start Records for this exercise

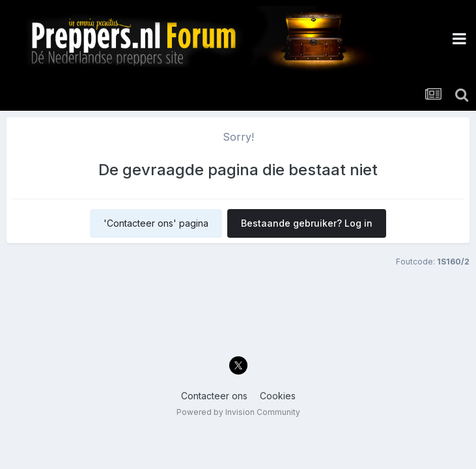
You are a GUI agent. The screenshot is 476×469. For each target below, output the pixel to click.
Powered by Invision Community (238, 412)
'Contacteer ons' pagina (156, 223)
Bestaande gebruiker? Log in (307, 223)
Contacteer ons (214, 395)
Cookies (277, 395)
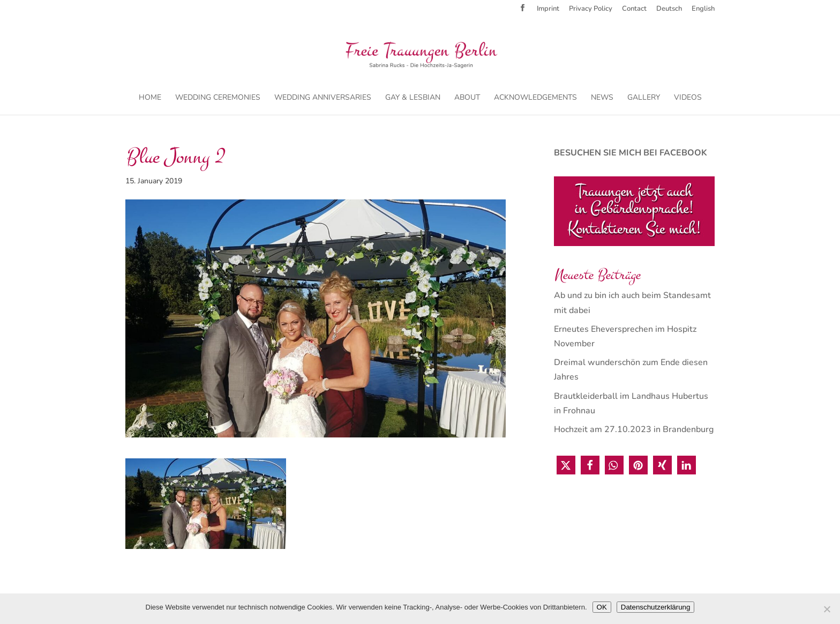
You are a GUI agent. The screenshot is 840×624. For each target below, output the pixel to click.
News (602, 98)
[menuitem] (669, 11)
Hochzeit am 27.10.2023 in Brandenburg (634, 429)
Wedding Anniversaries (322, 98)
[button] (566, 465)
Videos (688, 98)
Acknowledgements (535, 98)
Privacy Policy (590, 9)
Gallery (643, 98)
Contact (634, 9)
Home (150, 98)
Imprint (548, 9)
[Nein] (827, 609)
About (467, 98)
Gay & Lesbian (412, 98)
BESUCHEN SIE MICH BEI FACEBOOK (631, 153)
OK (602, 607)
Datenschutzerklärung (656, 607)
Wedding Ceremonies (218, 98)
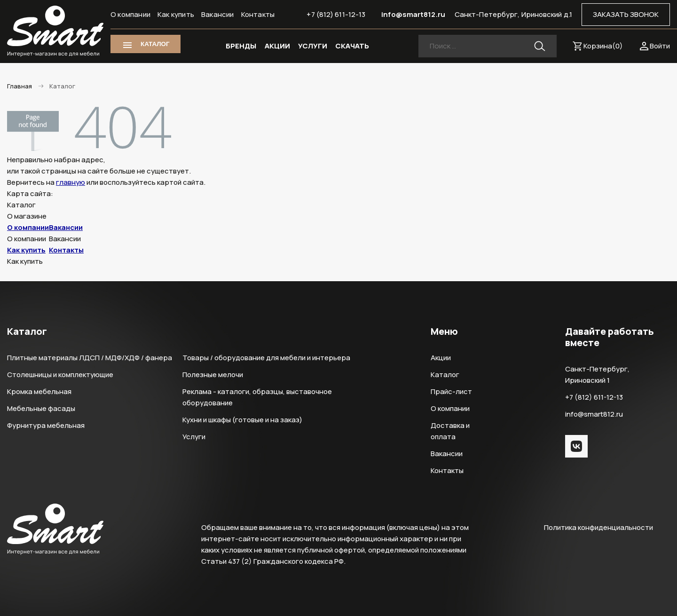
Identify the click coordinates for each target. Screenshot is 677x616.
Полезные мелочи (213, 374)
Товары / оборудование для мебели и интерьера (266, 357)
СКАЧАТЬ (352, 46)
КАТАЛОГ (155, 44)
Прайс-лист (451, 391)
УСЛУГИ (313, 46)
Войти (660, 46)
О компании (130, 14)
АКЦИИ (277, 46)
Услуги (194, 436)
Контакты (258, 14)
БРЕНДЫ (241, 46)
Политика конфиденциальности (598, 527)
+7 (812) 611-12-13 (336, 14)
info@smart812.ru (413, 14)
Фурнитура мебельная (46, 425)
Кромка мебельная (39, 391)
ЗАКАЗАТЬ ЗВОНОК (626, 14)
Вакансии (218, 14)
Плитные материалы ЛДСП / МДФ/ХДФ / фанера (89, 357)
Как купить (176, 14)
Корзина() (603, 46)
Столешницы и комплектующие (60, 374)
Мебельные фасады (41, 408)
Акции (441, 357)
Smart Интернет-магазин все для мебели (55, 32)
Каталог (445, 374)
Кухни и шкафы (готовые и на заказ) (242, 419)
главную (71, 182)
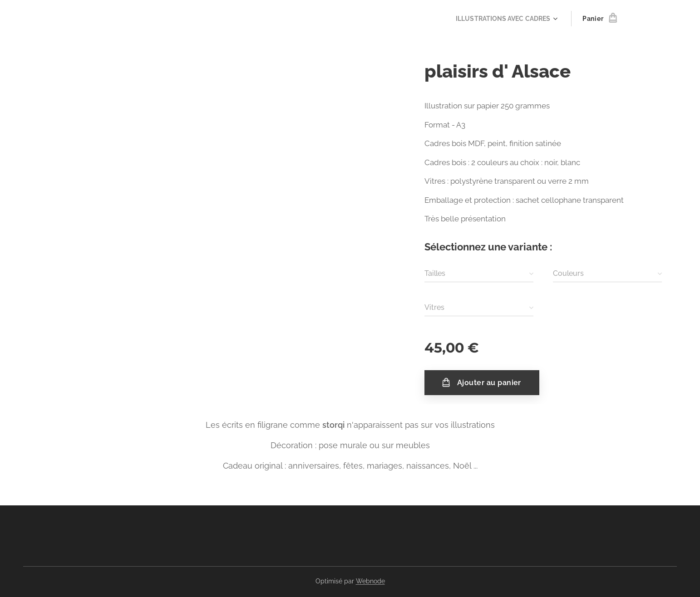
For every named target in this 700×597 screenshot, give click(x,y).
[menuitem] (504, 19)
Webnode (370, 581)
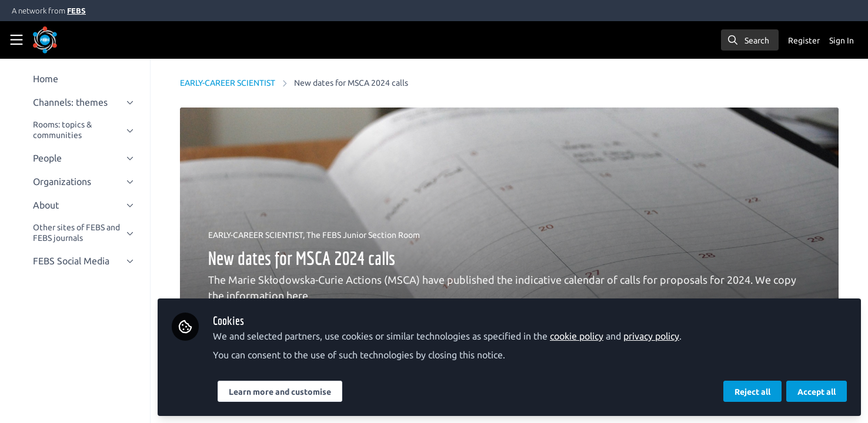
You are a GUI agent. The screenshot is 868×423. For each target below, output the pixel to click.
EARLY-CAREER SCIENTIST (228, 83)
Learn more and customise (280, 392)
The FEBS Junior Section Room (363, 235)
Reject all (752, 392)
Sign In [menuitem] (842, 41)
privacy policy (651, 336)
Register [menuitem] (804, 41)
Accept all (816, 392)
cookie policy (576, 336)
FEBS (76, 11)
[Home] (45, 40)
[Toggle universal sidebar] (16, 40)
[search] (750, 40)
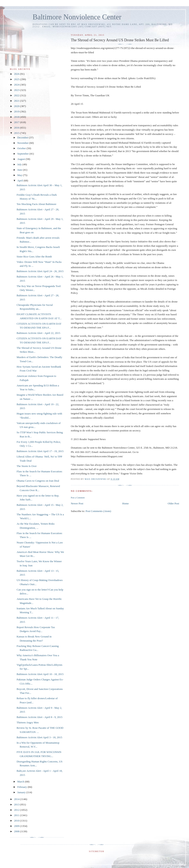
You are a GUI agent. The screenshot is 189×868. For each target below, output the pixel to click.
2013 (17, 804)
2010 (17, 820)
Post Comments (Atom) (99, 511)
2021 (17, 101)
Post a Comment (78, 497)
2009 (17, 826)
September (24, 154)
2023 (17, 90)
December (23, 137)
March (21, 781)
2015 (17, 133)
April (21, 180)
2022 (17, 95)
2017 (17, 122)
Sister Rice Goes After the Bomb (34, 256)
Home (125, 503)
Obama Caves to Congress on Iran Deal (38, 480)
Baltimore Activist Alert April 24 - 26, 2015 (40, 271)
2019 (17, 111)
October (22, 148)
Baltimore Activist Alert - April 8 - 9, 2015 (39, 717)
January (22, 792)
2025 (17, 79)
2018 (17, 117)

end Records for this exercise

Quote the lines above word for word, from the line containing "ЗАКАЗАТЬ ЗВОНОК (626, 14)" through the last line, leaving out the pictures.

ЗАКАЗАТЬ ЗВОНОК (626, 14)
Вакансии (218, 14)
Плитные материалы ЛДСП / МДФ/ХДФ / фанера (89, 357)
Как купить (176, 14)
Корзина() (603, 46)
Столешницы и комплектующие (60, 374)
Мебельные фасады (41, 408)
Акции (441, 357)
Smart Интернет-магазин все для мебели (55, 32)
Каталог (445, 374)
Кухни и шкафы (готовые и на заказ) (242, 419)
главную (71, 182)
For every named target in this 700×597 screenshot, give click(x,y).
[menuitem] (504, 19)
Webnode (370, 581)
You are a GUI agent. The screenshot is 868×423. For each target below, output the pixel to click.
EARLY-CAREER SCIENTIST (228, 83)
Learn more and customise (280, 392)
The FEBS Junior Section Room (363, 235)
Reject all (752, 392)
Sign In [menuitem] (842, 41)
privacy policy (651, 336)
Register [menuitem] (804, 41)
Accept all (816, 392)
cookie policy (576, 336)
FEBS (76, 11)
[Home] (45, 40)
[Toggle universal sidebar] (16, 40)
[search] (750, 40)
You are a GUI agent. The screenshot is 189×868. For each target below, output the pixel to click.
2013 (17, 804)
2010 (17, 820)
Post Comments (Atom) (99, 511)
2021 (17, 101)
Post a Comment (78, 497)
2009 (17, 826)
September (24, 154)
2023 (17, 90)
December (23, 137)
March (21, 781)
2015 (17, 133)
April (21, 180)
2022 (17, 95)
2017 (17, 122)
Sister Rice Goes After the Bomb (34, 256)
Home (125, 503)
Obama Caves to Congress on Iran Deal (38, 480)
Baltimore Activist Alert April 24 - 26, 2015 (40, 271)
2019 (17, 111)
October (22, 148)
Baltimore Activist Alert - April 8 - 9, 2015 (39, 717)
January (22, 792)
2025 (17, 79)
2018 (17, 117)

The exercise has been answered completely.